Handling Different Status Codes

import requests
import time

def get_job_results(job_id, auth_token, max_retries=60):
    """Get job results with automatic polling"""
    url = f"https://spideriq.di-atomic.com/api/v1/jobs/{job_id}/results"
    headers = {"Authorization": f"Bearer {auth_token}"}

    for attempt in range(max_retries):
        response = requests.get(url, headers=headers)

        if response.status_code == 200:
            # Success - return results
            return response.json()

        elif response.status_code == 202:
            # Still processing - wait and retry
            print(f"Job processing... (attempt {attempt + 1}/{max_retries})")
            time.sleep(3)
            continue

        elif response.status_code == 410:
            # Job failed
            error_data = response.json()
            raise Exception(f"Job failed: {error_data.get('error')}")

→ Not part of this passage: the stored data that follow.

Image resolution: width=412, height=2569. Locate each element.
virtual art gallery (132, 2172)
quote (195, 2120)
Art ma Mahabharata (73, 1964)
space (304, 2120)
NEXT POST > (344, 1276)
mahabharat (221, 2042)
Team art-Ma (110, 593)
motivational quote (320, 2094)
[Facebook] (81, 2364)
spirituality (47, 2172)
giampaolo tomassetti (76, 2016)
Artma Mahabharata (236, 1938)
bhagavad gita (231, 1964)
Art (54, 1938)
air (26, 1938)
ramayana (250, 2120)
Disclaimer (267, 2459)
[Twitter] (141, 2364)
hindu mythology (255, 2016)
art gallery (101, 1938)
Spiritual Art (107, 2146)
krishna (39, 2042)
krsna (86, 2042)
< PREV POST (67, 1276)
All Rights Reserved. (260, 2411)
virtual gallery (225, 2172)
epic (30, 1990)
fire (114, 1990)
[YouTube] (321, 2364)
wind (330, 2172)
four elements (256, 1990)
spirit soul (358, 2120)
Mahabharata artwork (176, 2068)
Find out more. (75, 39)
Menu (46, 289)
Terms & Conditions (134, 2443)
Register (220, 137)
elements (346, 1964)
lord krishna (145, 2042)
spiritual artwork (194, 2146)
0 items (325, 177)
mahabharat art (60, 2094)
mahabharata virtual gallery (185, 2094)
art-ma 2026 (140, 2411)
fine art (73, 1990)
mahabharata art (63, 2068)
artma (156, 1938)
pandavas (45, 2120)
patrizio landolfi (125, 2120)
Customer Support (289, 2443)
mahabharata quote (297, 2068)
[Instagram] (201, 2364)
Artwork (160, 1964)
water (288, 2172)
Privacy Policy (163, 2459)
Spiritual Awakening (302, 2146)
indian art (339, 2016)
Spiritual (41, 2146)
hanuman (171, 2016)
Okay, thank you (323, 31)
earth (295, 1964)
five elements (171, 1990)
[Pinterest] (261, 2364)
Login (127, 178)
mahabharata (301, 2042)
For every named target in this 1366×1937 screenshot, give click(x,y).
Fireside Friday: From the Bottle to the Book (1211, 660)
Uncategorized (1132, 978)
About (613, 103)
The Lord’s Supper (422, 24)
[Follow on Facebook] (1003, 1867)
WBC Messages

        elif response.status_code == 404:
            raise Exception("Job not found")

        else:
            response.raise_for_status()

    raise TimeoutError("Job did not complete within maximum retries")

# Usage
try:
    results = get_job_results(
        "550e8400-e29b-41d4-a716-446655440000",
        "<your_token>"
    )
    print("Results:", results["data"])
except Exception as e:
    print(f"Error: {e}")

Data Storage

Screenshot Storage: SpiderSite job screenshots are stored in Cloudflare R2 and accessible via CDN at cdn.spideriq.di-atomic.com. URLs are permanent and do not expire.

Best Practices

Don’t poll too frequently: Respect the 100 requests/minute rate limit. Poll every 3-5 seconds for optimal balance between responsiveness and rate limit compliance.
Save job IDs: Store job IDs in your database to retrieve results later. Results remain available indefinitely.